Memory Usage - Fluentd/Ruby

242 views
Skip to first unread message

Daniel Fisicaro

unread,
Jun 29, 2020, 12:58:20 PM6/29/20
to Fluentd Google Group
Hi All,

We seem to be having an ongoing issue with Fluentd (td-agent) and memory usage on our three Fluentd Aggregators. We have been working on tweaking our environment but keep experiencing the same problem with Memory Usage. Basically we can get the ingest to work for almost a week but then the Aggregators run out of memory and the ingest comes to a halt. From our monitoring graphs we can see that the memory % used on each Aggregator starts to increase slowly each day maybe between 5-10% per day up to a point where it consumes the majority of the memory available for itself and the OS where the ingest just comes to a halt.

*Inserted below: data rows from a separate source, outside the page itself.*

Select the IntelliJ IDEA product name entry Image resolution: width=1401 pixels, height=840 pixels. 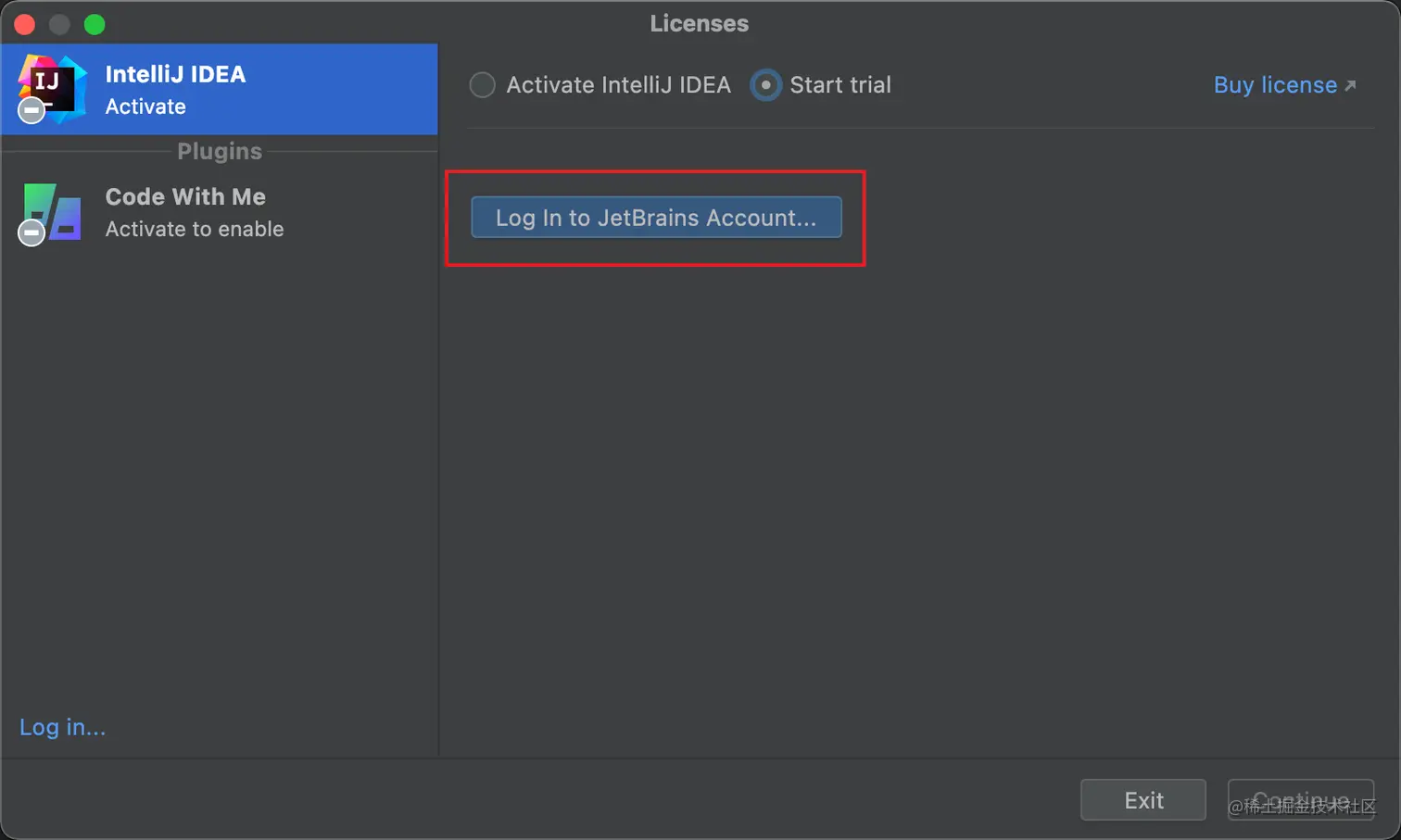[175, 74]
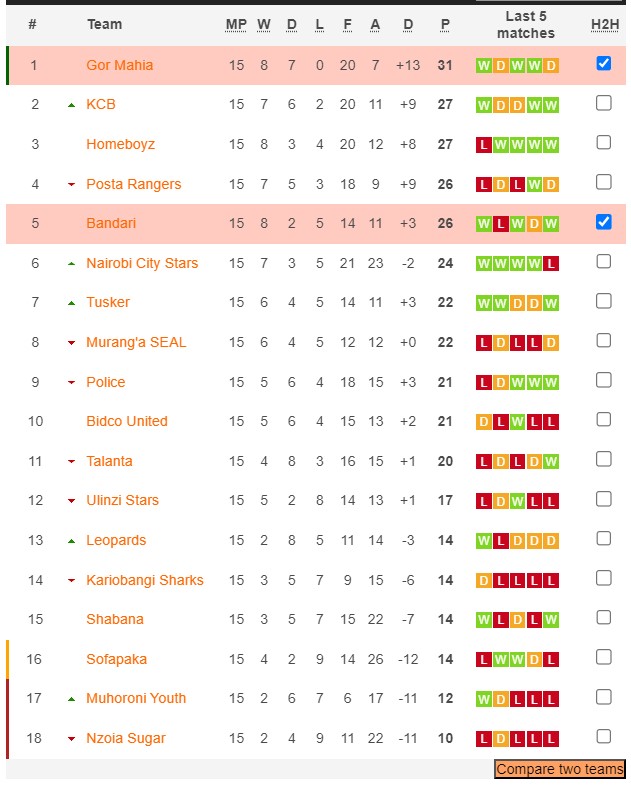
Task: Click the first orange D badge in Bidco United's last 5 matches
Action: [x=484, y=422]
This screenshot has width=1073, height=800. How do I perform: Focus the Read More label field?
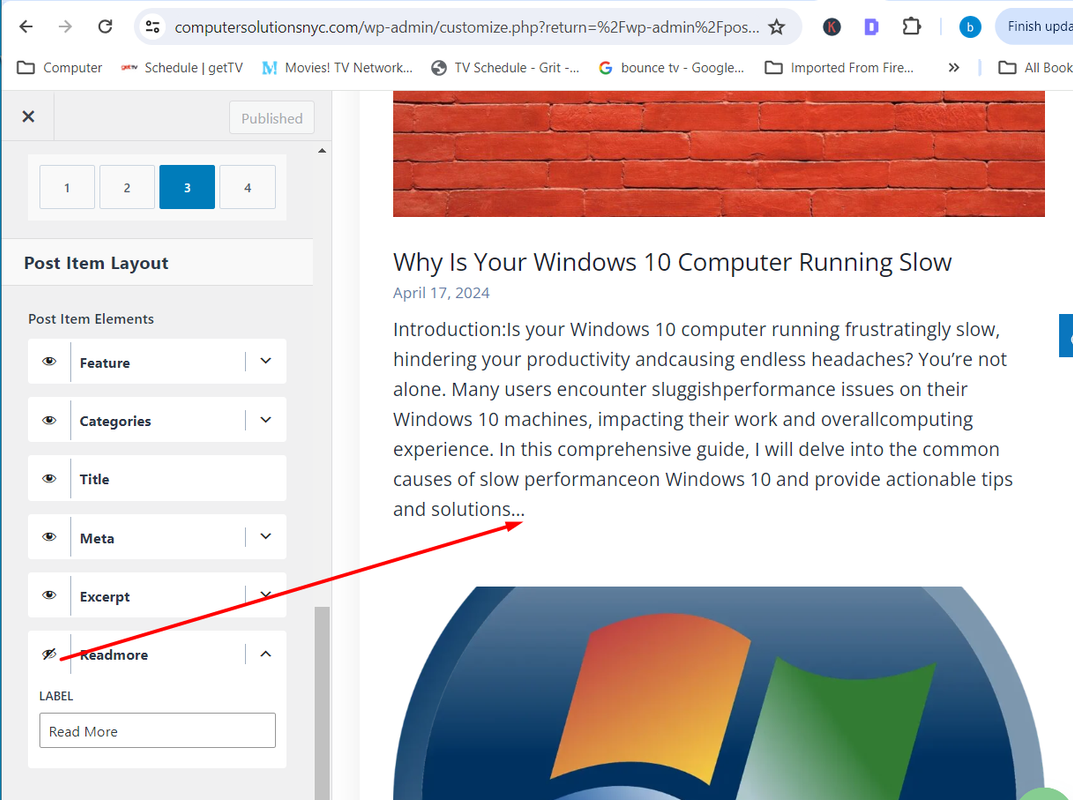point(157,731)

At this point we usually need to stop the Fluentd Forwarder, flush its bufffer, restart the Aggregators and make sure they are all started before we restart the ingest on our Forwarder. 

We don't see any issues with our file buffer or s3 buffer sizes at all so they are all working fine. 

Our three Aggregators have the following specs:

16 Core (Currently 8 workers assigned in our Fluentd Config)
32GB RAM

We have followed the suggested Performance Tuning Guide and topic related to Ruby GC but with no luck: https://docs.fluentd.org/deployment/performance-tuning-single-process

I added the following to the OS Environmental Variables:

RUBY_GC_HEAP_OLDOBJECT_LIMIT_FACTOR=1.2

and:

flush_thread_count 4 (for the buffer for our ingest into Elastic Search)

Using td-agent version 3.7.0 (Amazon Linux 2).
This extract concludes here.